▸ **REQUEST**
Rewrite only the material starting with the line containing "Show the Variables panel" and going on through the line containing "Delete the Инстаграм", swapping each "Task" for "Step" and leaving everything else unchanged.
○ ○ ○ ○
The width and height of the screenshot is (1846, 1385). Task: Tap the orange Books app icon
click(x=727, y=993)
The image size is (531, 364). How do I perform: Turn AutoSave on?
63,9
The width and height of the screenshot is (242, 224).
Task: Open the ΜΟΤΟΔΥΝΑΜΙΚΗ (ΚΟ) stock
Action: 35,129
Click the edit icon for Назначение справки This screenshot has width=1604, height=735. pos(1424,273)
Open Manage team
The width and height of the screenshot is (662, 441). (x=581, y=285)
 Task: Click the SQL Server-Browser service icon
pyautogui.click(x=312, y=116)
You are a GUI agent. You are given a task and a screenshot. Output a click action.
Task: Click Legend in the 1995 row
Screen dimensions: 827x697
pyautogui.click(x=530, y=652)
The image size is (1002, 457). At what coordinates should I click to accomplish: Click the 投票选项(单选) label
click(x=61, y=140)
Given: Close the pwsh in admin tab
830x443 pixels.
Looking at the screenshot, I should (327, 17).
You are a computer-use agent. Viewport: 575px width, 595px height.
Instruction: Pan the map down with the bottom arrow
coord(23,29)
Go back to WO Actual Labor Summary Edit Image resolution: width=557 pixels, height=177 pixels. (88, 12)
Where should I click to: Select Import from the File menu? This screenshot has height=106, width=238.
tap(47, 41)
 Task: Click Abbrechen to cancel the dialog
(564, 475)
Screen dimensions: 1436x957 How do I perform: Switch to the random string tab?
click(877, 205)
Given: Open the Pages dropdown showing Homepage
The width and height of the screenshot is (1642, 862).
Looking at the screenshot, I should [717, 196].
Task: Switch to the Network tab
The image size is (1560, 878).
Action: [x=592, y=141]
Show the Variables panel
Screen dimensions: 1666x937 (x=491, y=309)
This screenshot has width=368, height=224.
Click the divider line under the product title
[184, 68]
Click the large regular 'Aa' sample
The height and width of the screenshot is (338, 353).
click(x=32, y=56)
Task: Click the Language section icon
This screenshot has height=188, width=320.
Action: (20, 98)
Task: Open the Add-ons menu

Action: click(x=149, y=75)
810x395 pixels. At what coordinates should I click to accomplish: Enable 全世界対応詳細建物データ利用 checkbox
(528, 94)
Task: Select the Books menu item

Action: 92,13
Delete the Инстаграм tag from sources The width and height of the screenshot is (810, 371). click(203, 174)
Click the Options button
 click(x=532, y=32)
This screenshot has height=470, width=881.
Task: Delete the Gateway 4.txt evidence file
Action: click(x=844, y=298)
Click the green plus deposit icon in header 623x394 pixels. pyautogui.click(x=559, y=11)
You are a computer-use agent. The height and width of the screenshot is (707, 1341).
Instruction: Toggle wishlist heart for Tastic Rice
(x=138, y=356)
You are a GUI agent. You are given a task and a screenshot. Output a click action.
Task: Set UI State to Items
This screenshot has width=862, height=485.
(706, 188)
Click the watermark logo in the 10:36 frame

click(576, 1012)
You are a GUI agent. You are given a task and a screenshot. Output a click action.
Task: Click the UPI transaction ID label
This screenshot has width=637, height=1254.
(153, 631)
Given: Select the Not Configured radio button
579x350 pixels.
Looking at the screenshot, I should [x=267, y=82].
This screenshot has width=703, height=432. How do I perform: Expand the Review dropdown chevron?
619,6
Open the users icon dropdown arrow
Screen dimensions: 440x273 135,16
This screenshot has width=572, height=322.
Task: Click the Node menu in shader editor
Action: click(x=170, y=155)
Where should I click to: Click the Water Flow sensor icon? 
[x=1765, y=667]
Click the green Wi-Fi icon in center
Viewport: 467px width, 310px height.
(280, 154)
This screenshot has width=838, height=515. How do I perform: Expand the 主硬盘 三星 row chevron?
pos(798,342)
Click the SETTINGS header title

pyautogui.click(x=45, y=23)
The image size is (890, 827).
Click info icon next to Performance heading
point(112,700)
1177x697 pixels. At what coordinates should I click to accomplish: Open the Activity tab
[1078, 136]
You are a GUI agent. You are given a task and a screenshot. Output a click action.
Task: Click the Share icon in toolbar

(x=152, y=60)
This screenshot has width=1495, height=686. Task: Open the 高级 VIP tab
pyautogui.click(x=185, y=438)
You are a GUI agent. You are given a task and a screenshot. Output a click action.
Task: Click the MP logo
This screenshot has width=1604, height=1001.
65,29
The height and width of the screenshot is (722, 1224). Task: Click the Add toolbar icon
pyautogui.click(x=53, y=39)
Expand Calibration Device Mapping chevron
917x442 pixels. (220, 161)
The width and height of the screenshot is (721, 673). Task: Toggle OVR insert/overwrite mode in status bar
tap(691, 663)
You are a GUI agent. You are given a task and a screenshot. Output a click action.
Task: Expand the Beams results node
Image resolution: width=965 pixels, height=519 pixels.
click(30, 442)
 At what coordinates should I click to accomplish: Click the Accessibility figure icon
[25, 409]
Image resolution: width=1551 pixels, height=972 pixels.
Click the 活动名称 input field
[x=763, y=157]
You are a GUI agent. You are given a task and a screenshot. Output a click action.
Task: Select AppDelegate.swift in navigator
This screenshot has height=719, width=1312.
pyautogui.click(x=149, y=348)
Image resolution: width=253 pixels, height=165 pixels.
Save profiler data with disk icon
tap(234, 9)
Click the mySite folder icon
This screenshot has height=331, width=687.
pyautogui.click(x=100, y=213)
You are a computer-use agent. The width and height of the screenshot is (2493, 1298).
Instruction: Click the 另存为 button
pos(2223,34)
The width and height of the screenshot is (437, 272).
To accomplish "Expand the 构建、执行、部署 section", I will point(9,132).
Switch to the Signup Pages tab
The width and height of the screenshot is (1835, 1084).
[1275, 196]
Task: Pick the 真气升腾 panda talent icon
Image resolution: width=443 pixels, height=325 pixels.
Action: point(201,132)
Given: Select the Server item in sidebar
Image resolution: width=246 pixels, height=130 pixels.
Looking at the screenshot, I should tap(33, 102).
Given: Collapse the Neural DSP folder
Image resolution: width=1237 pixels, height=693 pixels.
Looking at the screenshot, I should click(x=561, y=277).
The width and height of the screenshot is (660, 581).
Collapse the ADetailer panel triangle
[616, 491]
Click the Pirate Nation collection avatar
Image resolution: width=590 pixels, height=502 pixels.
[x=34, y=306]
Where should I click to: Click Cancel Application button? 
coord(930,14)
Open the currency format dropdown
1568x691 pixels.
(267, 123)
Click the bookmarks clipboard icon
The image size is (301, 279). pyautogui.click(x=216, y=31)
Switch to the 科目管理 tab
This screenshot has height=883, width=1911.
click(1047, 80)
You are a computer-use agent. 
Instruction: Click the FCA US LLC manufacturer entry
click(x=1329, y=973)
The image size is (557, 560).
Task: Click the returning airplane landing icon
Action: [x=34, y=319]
○ ○ ○ ○
▸ **CORRECT RESPONSE**
Show the Variables panel
Screen dimensions: 1666x937 (x=491, y=309)
This screenshot has width=368, height=224.
Click the divider line under the product title
[184, 68]
Click the large regular 'Aa' sample
The height and width of the screenshot is (338, 353).
click(x=32, y=56)
Step: Click the Language section icon
This screenshot has height=188, width=320.
Action: (20, 98)
Step: Open the Add-ons menu

Action: click(x=149, y=75)
810x395 pixels. At what coordinates should I click to accomplish: Enable 全世界対応詳細建物データ利用 checkbox
(528, 94)
Step: Select the Books menu item

Action: 92,13
Delete the Инстаграм tag from sources The width and height of the screenshot is (810, 371). click(203, 174)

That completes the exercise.